Boston—Appropriate use of surgical antibiotic prophylaxis (AP) reduces surgical site-infection rates, but is it always necessary?
A study published online recently by JAMA Pediatrics sought to assess national variability and appropriateness of AP in pediatric surgical patients.
An investigative team led by Boston Children’s Hospital researchers performed a retrospective cohort study of 31 freestanding children’s hospitals in the United States using administrative data from 2010 to 2013. Including 603,734 children younger than 18 years, mostly boys with average age of 4.8 years, the study focused on the 45 most commonly performed surgical procedures, with primary outcomes including procedure- and hospital-specific rates of AP use and appropriateness of use based on clinical guidelines and consensus statements.
Study authors also assessed rates of Clostridium difficile infection and potential allergic reactions, using epinephrine administration as a surrogate event, after antibiotics were administered.
Results indicate that for the 671,255 procedures evaluated, AP was administered in 53% of them. Variation was high among hospitals, however, with use of presurgery antibiotics ranging from 11.5% to 100%, for a median of 78.1%.

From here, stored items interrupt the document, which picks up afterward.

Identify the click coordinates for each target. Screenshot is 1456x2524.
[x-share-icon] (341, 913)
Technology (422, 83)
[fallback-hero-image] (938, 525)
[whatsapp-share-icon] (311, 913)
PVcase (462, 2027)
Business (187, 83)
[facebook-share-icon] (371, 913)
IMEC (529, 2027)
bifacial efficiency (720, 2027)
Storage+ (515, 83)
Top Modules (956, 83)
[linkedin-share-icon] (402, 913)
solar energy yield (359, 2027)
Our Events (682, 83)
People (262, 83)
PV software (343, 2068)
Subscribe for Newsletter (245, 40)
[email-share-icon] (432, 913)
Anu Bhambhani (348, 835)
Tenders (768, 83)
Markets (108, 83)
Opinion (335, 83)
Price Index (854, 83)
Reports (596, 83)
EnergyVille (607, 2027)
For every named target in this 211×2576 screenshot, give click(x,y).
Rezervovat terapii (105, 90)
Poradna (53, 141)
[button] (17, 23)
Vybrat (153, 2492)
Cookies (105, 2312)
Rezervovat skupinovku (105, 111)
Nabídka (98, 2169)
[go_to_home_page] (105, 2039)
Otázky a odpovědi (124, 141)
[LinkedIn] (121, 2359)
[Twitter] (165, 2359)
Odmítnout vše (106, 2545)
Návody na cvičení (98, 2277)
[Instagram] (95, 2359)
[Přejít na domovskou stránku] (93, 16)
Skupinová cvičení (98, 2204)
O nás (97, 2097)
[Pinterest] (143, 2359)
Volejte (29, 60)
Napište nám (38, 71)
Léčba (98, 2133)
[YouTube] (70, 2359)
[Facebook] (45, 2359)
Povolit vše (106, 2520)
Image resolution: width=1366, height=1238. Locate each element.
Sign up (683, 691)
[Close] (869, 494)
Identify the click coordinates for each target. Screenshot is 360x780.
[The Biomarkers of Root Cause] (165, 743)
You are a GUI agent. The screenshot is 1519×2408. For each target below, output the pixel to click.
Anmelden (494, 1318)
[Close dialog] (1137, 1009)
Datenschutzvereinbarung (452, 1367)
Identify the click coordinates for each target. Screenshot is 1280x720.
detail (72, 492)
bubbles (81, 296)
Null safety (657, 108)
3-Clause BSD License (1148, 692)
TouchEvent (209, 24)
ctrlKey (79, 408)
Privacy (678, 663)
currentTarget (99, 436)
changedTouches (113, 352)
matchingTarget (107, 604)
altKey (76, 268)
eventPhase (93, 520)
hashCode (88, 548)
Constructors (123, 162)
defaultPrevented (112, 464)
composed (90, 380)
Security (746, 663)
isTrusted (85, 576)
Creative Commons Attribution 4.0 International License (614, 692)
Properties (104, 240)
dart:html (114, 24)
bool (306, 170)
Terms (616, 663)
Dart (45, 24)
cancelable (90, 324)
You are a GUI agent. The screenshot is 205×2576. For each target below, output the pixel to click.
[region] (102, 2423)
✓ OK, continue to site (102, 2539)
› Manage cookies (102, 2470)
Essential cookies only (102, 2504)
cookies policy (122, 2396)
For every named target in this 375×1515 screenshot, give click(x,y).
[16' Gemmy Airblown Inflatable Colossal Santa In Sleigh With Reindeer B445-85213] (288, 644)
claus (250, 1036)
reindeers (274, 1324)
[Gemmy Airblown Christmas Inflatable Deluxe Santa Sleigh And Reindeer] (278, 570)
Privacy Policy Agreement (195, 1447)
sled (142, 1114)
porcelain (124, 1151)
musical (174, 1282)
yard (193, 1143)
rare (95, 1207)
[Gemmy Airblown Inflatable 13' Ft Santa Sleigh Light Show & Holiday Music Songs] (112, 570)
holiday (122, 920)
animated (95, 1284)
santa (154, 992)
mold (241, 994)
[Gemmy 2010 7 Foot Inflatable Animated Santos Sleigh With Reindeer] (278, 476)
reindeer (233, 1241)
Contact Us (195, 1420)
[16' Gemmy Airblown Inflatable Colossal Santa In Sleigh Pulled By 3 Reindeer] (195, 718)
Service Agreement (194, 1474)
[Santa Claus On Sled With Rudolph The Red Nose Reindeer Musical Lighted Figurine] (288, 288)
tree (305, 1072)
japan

“Overall, AP use was considered appropriate for 64.6% of cases,” study authors report. “Appropriate use of AP by hospital varied from 47.3% to 84.4% with large variability by procedure within each hospital.”
For procedures for which AP was indicated, the median rate of appropriate use by hospital was 93.8%. On the other hand, for procedures for which AP was not indicated, the median rate of appropriate use by hospital was 52.0%.
In addition, the study found that the odds of C. difficile infection and epinephrine administration were significantly higher among children who received prophylactic antibiotics, odds ratio, 3.34 and 1.97, respectively.
“There is substantial national variability in the overall and appropriate use of AP for the most commonly performed operations in children both at a procedure and hospital level,” study authors write. “A high proportion of AP use is inappropriate, potentially exposing many children to avoidable adverse events. Urgent attention should be directed to efforts to standardize the use of surgical AP in pediatrics.”